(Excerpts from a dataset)

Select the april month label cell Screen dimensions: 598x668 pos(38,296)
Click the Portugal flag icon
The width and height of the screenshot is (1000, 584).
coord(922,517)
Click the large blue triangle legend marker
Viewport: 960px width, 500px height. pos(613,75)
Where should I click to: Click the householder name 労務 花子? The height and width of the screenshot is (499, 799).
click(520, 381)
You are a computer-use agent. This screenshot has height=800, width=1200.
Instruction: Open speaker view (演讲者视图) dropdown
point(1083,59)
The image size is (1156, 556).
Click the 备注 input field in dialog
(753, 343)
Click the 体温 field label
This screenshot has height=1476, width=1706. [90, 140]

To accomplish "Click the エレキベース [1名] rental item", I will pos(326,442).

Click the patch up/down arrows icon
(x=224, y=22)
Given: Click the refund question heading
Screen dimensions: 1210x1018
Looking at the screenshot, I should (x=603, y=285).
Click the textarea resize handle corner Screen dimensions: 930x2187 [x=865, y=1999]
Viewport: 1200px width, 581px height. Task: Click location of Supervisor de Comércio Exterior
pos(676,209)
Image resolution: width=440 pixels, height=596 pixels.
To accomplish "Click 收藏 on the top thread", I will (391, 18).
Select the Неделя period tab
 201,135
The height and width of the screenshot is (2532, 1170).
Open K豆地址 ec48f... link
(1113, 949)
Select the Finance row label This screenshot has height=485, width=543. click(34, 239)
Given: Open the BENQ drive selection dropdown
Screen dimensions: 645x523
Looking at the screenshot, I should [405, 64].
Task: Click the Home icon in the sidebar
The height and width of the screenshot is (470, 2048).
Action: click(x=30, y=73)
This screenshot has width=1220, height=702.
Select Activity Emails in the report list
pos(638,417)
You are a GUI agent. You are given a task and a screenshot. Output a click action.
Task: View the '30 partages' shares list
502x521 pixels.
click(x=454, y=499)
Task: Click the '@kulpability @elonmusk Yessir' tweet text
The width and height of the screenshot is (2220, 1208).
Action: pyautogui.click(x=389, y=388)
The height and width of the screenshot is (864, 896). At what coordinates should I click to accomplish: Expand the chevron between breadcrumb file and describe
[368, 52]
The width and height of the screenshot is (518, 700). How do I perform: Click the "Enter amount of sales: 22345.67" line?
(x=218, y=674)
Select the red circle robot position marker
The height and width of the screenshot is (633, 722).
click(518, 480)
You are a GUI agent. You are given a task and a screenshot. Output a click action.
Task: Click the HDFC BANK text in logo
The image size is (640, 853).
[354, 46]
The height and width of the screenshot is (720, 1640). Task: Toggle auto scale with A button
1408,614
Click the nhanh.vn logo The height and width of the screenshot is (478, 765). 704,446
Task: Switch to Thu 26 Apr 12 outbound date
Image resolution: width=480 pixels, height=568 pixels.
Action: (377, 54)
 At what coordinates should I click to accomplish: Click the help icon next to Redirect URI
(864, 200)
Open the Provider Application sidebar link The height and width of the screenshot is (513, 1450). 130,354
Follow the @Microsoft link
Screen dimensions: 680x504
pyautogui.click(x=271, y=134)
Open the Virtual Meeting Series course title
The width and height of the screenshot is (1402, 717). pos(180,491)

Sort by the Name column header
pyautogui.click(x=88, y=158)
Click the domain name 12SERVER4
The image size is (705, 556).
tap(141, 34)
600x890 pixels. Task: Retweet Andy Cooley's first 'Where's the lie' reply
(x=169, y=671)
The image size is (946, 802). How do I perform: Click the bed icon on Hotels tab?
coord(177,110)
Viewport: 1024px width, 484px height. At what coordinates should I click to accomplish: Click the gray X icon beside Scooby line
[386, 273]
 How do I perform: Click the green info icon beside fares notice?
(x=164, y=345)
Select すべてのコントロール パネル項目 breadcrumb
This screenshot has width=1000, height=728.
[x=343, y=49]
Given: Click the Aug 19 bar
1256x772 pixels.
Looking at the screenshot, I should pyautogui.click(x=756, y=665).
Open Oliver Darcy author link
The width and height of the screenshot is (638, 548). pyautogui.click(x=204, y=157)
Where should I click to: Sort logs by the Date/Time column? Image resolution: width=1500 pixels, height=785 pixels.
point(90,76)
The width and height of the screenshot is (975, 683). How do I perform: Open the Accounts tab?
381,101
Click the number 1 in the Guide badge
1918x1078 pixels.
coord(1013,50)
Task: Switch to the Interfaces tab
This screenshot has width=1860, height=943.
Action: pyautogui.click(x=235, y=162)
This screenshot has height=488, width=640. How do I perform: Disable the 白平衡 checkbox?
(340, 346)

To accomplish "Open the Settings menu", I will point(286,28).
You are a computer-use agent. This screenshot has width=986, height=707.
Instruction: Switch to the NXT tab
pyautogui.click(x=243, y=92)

# [Task instructions]
Go to the line with "Click the large blue triangle legend marker" in the entries above and repeat every line from there through the line with "has height=800, width=1200.", exactly and with no other text.

# [Response]
Click the large blue triangle legend marker
Viewport: 960px width, 500px height. pos(613,75)
Where should I click to: Click the householder name 労務 花子? The height and width of the screenshot is (499, 799).
click(520, 381)
You are a computer-use agent. This screenshot has height=800, width=1200.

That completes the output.